Irish criminals and their EU counterparts are exporting cocaine to non-EU countries as the market here becomes saturated, Europol has warned.
Countries such as Australia, Russia and Turkey have become new markets for groups such as the Kinahan gang as western European countries find themselves flooded with cocaine, amid a huge increase in supply from South America.
Cocaine is now the second most commonly consumed illegal drug in the EU. As of 2017 the market for the drug was worth €9.1 billion according to Europol’s Drug Markets report. It is estimated about four million EU adults have used cocaine in the last year.
As well as being a major destination for cocaine, Ireland, along with a handful of other EU countries, is now a base for international export for “other, less saturated and potentially more profitable, markets”, the report notes.
Europol identifies the Kinahan organised crime gang as one of the major drug gangs operating in the EU.
Cocaine is imported to Ireland by the Kinahans for distribution nationally. Surplus product is then smuggled to other countries.
Smuggling
Europol pointed to the arrest of 10 people connected to the Kinahan gang in Ireland and Australia in 2018 “as part of an investigation into the smuggling of cocaine using air couriers between Ireland, Australia and New Zealand”.

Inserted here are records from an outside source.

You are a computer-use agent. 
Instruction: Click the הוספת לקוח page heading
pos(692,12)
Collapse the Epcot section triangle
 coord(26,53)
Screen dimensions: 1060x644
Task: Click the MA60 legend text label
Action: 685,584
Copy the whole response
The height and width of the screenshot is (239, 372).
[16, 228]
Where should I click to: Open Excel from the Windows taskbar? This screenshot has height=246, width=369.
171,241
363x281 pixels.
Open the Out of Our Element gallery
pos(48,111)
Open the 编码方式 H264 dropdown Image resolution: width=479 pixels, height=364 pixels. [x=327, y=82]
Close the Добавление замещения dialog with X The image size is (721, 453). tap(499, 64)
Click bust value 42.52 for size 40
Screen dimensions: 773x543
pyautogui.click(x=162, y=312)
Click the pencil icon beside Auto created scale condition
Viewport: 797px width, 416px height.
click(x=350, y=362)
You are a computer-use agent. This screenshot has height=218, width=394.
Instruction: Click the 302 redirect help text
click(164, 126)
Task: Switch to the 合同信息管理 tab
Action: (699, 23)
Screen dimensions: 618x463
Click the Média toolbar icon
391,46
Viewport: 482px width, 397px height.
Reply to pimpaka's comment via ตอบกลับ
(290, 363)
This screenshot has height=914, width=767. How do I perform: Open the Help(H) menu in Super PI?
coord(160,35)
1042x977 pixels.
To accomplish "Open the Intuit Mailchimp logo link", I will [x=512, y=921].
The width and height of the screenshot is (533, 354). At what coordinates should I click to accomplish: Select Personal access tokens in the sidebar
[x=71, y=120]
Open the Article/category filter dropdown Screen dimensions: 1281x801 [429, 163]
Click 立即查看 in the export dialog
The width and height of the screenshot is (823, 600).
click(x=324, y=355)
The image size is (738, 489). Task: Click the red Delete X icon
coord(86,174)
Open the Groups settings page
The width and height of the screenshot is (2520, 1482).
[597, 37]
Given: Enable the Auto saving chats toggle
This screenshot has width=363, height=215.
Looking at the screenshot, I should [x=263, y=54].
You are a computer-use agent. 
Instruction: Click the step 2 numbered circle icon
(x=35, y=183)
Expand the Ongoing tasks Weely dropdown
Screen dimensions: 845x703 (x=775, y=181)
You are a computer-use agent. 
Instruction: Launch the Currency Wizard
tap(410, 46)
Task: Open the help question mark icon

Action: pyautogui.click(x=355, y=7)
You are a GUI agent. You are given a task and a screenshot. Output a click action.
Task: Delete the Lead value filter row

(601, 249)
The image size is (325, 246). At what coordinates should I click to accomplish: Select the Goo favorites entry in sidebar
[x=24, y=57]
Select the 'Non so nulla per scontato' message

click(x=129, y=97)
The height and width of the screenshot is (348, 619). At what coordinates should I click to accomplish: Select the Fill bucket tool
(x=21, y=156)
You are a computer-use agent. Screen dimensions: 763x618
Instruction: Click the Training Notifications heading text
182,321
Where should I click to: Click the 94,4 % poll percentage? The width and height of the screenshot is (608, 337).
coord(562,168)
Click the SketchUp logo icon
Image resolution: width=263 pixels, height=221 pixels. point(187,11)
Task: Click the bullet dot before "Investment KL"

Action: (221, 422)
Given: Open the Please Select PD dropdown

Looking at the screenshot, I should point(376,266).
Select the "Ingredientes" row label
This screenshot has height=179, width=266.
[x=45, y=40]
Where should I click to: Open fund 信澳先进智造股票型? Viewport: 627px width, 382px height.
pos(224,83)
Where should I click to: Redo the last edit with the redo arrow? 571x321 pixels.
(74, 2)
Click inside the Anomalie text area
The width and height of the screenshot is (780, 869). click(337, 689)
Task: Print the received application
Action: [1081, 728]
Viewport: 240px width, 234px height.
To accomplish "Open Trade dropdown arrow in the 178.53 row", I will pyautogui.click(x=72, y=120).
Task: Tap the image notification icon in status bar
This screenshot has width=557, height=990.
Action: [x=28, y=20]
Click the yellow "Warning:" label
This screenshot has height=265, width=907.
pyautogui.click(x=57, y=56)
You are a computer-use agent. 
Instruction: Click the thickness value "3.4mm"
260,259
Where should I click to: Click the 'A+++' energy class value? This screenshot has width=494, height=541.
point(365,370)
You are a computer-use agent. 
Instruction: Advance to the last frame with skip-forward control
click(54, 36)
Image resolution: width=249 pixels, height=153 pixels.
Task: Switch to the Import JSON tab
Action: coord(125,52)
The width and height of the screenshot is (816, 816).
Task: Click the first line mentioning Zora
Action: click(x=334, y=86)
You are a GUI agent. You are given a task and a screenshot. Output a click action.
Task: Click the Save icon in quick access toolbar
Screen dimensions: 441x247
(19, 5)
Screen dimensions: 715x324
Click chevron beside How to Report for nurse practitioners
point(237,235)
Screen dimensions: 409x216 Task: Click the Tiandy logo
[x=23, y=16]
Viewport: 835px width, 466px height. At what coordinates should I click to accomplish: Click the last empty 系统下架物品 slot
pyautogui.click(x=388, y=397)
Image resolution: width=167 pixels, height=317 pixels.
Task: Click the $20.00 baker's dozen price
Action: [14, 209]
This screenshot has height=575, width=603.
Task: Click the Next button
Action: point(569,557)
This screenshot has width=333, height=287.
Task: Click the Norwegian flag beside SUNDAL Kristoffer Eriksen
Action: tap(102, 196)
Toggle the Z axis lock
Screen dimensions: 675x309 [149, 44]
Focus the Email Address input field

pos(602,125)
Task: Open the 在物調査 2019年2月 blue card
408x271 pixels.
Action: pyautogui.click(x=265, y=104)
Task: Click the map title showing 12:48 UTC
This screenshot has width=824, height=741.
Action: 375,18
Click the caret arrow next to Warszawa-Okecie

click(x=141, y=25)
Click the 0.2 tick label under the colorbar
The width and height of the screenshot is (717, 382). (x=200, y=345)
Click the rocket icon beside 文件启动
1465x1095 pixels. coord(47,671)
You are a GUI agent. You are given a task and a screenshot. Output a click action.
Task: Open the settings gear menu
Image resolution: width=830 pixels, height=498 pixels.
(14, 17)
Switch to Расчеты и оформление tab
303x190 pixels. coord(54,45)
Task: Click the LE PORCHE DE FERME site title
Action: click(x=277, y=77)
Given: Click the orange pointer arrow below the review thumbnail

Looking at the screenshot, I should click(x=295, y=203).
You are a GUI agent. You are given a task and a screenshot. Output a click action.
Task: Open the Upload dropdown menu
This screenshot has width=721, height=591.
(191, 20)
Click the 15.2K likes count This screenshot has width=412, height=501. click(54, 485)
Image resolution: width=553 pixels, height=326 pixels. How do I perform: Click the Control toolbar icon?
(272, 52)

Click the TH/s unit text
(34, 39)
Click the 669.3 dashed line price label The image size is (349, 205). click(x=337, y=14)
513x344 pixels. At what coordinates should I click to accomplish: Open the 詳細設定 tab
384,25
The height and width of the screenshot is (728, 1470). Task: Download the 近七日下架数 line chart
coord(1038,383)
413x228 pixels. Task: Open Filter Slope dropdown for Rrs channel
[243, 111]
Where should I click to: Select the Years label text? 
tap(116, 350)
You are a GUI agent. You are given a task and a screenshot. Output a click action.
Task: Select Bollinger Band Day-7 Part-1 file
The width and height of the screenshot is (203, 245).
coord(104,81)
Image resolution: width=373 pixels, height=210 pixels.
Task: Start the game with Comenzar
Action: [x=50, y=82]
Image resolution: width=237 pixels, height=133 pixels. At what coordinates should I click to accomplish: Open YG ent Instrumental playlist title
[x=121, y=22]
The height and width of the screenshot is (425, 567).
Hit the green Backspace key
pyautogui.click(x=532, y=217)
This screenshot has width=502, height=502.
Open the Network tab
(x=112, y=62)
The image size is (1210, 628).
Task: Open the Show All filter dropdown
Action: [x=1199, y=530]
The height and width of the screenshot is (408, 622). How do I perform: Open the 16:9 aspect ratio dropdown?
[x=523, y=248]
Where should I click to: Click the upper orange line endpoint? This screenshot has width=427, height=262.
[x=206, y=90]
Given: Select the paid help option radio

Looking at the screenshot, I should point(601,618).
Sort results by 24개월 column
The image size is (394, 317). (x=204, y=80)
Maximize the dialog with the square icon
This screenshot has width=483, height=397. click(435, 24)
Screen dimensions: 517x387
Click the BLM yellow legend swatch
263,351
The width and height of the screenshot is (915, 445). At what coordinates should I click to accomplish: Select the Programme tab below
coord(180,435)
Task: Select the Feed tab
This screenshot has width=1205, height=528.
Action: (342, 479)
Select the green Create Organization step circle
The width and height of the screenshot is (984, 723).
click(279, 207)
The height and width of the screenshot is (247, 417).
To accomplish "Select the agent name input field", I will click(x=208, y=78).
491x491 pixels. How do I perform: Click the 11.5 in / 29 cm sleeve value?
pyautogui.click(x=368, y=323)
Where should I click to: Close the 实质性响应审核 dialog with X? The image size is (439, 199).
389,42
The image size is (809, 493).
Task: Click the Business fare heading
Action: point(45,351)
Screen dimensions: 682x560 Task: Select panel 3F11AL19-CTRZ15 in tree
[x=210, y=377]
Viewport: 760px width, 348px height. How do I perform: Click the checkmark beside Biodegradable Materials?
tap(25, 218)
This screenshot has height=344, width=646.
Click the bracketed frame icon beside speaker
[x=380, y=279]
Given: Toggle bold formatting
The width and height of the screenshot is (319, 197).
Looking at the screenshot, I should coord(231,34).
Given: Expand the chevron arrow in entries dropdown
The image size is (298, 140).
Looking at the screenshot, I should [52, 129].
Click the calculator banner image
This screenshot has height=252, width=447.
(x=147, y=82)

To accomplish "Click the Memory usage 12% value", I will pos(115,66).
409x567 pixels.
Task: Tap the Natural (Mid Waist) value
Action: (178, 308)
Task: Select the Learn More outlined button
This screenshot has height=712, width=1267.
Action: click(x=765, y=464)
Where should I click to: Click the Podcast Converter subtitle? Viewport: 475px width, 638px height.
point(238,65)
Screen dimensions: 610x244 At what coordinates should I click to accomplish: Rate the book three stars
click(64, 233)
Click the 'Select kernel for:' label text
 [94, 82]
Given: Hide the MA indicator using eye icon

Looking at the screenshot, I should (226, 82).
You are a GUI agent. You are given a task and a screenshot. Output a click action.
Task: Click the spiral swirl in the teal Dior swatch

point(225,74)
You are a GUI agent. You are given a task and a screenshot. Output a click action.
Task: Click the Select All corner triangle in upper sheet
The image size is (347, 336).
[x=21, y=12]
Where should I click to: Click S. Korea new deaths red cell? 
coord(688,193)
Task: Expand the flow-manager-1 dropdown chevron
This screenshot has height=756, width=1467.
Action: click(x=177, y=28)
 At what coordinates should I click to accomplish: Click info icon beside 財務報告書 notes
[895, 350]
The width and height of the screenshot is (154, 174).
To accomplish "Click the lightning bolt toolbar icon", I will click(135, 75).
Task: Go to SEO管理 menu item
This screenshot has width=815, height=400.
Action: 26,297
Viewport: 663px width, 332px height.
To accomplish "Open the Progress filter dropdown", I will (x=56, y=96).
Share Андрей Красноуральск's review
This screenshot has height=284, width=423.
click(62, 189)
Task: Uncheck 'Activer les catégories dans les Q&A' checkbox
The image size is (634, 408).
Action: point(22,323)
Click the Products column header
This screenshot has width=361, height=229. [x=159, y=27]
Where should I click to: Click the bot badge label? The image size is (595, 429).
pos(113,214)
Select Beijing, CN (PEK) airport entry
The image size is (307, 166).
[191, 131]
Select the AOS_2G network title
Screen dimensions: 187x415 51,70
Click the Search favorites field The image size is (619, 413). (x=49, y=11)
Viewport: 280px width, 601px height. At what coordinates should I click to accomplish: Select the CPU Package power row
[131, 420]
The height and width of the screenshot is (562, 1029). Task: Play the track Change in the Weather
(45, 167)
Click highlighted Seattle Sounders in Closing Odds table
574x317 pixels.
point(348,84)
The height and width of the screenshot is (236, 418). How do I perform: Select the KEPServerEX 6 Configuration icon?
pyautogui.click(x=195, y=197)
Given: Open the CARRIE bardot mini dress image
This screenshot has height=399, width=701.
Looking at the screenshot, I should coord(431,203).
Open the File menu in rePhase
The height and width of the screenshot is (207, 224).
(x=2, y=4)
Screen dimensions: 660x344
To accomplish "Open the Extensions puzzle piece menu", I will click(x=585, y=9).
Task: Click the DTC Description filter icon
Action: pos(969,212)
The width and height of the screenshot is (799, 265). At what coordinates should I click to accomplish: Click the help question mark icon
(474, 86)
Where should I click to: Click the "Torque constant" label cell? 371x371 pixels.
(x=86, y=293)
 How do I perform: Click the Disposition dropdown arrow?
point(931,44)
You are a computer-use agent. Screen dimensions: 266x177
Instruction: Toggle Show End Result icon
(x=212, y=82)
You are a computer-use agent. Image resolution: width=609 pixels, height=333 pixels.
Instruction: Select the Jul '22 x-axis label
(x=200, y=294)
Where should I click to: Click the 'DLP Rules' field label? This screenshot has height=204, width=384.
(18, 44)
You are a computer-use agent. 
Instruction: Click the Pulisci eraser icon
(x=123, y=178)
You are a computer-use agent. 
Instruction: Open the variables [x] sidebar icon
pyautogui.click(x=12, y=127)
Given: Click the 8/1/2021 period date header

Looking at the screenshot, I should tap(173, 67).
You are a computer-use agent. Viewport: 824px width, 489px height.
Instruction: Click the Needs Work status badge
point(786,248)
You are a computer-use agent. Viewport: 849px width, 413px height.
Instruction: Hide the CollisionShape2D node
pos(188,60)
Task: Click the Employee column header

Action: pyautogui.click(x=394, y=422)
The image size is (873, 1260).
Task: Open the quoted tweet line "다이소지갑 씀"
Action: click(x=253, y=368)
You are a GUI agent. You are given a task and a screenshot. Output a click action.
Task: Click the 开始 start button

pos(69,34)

The gang were transporting cocaine from Ireland by paying or coercing travellers to swallow pellets of the drug and smuggle them internally. The operation started as far back as 2014.
As well as offering a less saturated market, cocaine sells for a much higher price in Australia – sometimes for four or five times as much as in Ireland.
Europol also noted major Irish drug gangs, like their counterparts in other EU countries, are expanding their operations to rural towns, rather than simply selling their drugs wholesale to dealers in those towns.
This is similar to the “county lines” phenomenon observed in the UK in recent years “in which drug-selling gangs from the capital city, possibly driven by excess supply, seek new markets in provincial areas”.
County-lines trafficking has been blamed for massive increases in addiction, violence and intimidation in rural areas of the UK.
“The provincial towns are considered attractive thanks to the direct access to local users and potentially new customers and the comparatively weak competition from local drug dealers.”
This supply model typically consists of gang “elders” recruiting young people, including teenagers, and sending them to more rural areas to sell drugs. A sophisticated system is established where provincial users ring a dedicated phone line in the city to place an order.
The order is then relayed to the local dealer who supplies the drugs to the user. “This ensures that the provincially based dealers remain dependent on the city-based ‘elders’,” the report states.
There is evidence of county lines style trafficking in Ireland, Belgium, Estonia, Greece, and Sweden, Europol said.
The phenomenon “blurs the boundaries between national wholesale and local street dealing,” it stated.
The agency also noted the emergence of criminal “service industry” where major drug gangs contract work out to third parties, including “hitmen” from other countries.